Pfizer's move is a dramatic one, but it's also an important one—and not just for Big Pharma's balance sheets. In the wake of the Vioxx withdrawal, many arthritis sufferers have turned to drugs in the ibuprofen and naproxen families, such as Advil and Aleve. But earlier this year the Food and Drug Administration (FDA) announced that those drugs may also carry cardiovascular risks; in any event, for some people they just don't pack the same pain-relieving punch. Others patients are relying on oxycontin and morphine-based medications, which may not endanger the cardiovascular system in the same way, but carry perils of their own, addiction in particular.

The 20,000 people in the new study, who will be drawn from the U.S., Canada, Eastern Europe, Australia and South America, will be randomly assigned a regimen of either Celebrex, ibuprofen or naproxen.
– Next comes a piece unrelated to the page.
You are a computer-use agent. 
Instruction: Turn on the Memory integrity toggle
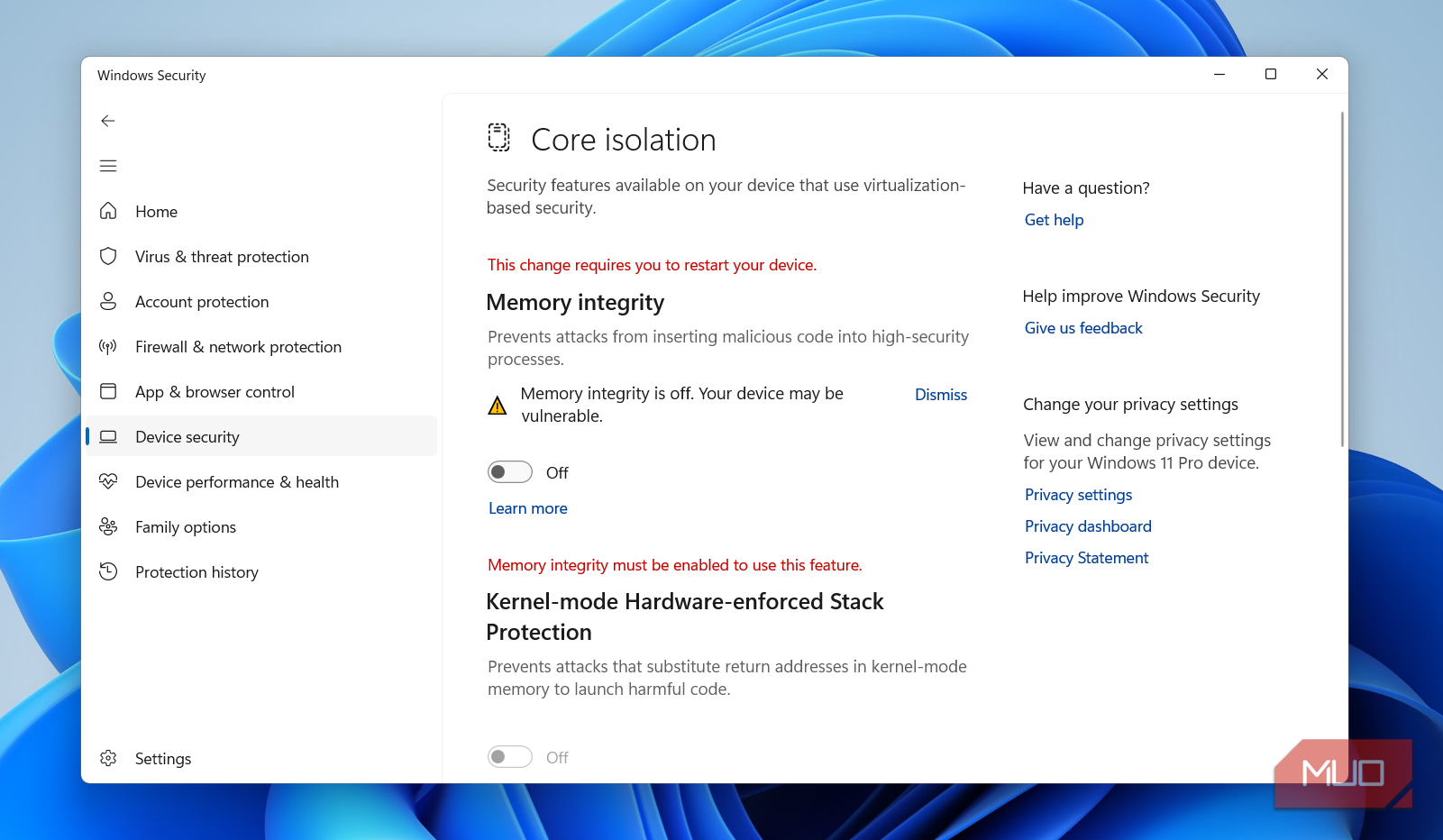(x=510, y=472)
They will also take aspirin, cholesterol-lowering drugs and other medications appropriate for heart patients, as well as a drug to prevent stomach bleeding, which all three of the painkillers may cause. The four-year study should be sufficient time to reveal what risk, if any, the cox-2s pose, but it could end sooner if one of the medications reveals itself as just too dangerous.
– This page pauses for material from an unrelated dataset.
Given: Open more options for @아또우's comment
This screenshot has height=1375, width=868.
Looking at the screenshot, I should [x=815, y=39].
The major question raised by such a comparatively high-stakes trial is, Why use such high-risk patients? The last thing people who are already in precarious cardiovascular health need—or so it would seem—is to begin taking a drug that could endanger them even further. Pfizer - not to mention the patients themselves—is apparently banking on the belief that Celebrex simply isn’t that risky, and that any slight dangers are outweighed by the benefits. “Pfizer is fulfilling the commitment it made over a year ago to study Celebrex in this patient population," says Pfizer spokesman Bryant Haskins. When it comes to getting the most reliable data, it's that population—people who are part of the real group the cox-2s are thought to endanger—that produces the best results.
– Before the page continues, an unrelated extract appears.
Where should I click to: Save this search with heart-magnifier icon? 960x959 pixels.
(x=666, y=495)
"The idea here is if you know what happens in the highest risk individuals, you will know how to use the drugs in people at lower risk," said Nissen, who served on an FDA panel which last February recommended just such a study. "We will have 10 times the statistical power of any study ever done of these drugs." The results may thus indeed finally answer any lingering questions about how safe Celebrex is, something Pfizer no doubt hopes—but also fears.